-------- SELECTED EXCERPT --------
However, that entails "extensive testing" before the company switches the feature back on.
MWC 2024 kicks off this week, and while Engadget is covering it all remotely — no tapas for Mathew — this is one we'd be unlikely to book a meeting for. HMD (or Human Mobile Devices) has been making Nokia phones for the past few years and announced at MWC it'll release an official Barbie Flip Phone this summer, in partnership with Mattel. It'll be pink, obviously, with a dash of "sparkle." It'll be a feature phone, not a smartphone, with HMD marketing it as an accessory geared toward "style, nostalgia and a much-needed digital detox." That also means it should be cheap.
It'll be on display alongside its Galaxy AI mobile experience.
Samsung has put its Galaxy Ring on public display for the first time at its booth at MWC, which starts today. The health and wellness device, available in platinum silver, gold and ceramic black, will go on sale later this year. The company said little about the Galaxy Ring when it first displayed a render of the device at Unpacked last month. We learned that it would be a wellness-oriented wearable to rival Oura, and it would have a suite of unknown sensors.
Journalists weren't allowed to photograph it, but some additional images from Samsung show it to be a chonky, concave ring about the same size as the Oura. The extra girth isn't surprising, given the electronics cached inside. The company described the Galaxy Ring as "a new health form factor that simplifies everyday wellness, supporting smarter and healthier living via a more connected digital wellness platform." So, a smart ring then?
No one is suggesting Microsoft should stop making video-game hardware. But should Microsoft keep making generationally distinct consoles in the traditional hardware cycle? Does Xbox need a box? The company calls its cloud game streaming service xCloud for a reason, right?
Every gram counts in commercial flight. Material scientists from Kobe University have discovered "nanospheres" that are near-invisible silicone crystals. The particles can reflect light thanks to very large and efficient scattering, research published in the ACS Applied Nano Matter journal details. The result could mean covering a surface in vibrant color while only adding 10 percent of the weight of painting an aircraft for the same effect.
-------- GIVEN INFORMATION --------
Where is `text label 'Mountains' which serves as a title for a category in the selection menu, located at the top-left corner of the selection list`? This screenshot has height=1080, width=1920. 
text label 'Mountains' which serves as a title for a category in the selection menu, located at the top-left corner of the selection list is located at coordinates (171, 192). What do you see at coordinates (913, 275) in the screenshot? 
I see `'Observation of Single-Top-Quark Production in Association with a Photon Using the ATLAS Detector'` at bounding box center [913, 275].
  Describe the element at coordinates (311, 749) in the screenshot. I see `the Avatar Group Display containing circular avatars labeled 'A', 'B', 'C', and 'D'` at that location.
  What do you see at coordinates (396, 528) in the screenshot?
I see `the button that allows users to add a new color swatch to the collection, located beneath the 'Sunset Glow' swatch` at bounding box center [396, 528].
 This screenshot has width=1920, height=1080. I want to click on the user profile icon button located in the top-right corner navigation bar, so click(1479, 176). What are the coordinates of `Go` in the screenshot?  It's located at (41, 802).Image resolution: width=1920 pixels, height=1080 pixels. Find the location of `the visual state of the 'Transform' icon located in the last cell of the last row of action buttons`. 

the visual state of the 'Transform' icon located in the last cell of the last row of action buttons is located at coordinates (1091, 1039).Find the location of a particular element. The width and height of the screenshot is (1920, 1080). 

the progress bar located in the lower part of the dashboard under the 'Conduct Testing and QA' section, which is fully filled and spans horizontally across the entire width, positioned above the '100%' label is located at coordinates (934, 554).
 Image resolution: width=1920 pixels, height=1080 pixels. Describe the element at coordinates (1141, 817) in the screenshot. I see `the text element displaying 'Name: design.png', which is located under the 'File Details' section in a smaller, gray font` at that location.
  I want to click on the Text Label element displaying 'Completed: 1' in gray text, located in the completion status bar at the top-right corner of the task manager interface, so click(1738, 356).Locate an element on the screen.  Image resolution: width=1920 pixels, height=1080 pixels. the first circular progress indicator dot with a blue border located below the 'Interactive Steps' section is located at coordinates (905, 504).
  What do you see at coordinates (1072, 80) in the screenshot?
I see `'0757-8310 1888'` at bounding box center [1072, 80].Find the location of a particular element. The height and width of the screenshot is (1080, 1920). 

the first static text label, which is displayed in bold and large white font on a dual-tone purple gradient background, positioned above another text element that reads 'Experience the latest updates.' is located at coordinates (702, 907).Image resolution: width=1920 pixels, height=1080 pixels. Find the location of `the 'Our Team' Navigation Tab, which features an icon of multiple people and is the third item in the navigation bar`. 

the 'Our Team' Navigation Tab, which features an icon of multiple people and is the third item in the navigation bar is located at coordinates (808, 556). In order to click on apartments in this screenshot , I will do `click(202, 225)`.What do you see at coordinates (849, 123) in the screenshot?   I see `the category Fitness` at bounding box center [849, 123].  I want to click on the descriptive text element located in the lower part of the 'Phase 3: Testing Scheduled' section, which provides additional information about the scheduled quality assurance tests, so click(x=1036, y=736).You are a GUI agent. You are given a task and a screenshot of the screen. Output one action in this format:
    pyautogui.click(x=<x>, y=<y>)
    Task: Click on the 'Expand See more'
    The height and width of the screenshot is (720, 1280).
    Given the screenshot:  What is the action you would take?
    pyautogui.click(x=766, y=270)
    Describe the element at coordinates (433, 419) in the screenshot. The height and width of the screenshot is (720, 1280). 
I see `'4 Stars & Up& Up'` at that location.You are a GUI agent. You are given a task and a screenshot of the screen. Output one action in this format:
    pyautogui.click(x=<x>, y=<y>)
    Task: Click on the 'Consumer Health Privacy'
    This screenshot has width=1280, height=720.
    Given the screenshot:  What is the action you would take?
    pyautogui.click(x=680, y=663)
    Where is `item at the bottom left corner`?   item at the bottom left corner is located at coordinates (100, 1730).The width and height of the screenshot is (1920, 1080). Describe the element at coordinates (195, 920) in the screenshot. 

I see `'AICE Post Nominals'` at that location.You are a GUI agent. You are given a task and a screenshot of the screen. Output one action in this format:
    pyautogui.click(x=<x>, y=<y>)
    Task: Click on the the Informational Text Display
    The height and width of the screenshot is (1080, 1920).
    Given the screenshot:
--------
-- EXERCISE SET --
- a) Answer these questions using the tech news roundup:
(i) Which company has been making Nokia phones and announced the Barbie Flip Phone?
(ii) In which three finishes will the Galaxy Ring be available?
(iii) Material scientists from which university discovered the "nanospheres"?
- b) Write out the part of the tech news roundup from "MWC 2024 kicks" to "should be cheap.", word for word.

-- SOLVED PROBLEMS --
- a)
(i) HMD (Human Mobile Devices)
(ii) Platinum silver, gold and ceramic black
(iii) Kobe University

- b)
MWC 2024 kicks off this week, and while Engadget is covering it all remotely — no tapas for Mathew — this is one we'd be unlikely to book a meeting for. HMD (or Human Mobile Devices) has been making Nokia phones for the past few years and announced at MWC it'll release an official Barbie Flip Phone this summer, in partnership with Mattel. It'll be pink, obviously, with a dash of "sparkle." It'll be a feature phone, not a smartphone, with HMD marketing it as an accessory geared toward "style, nostalgia and a much-needed digital detox." That also means it should be cheap.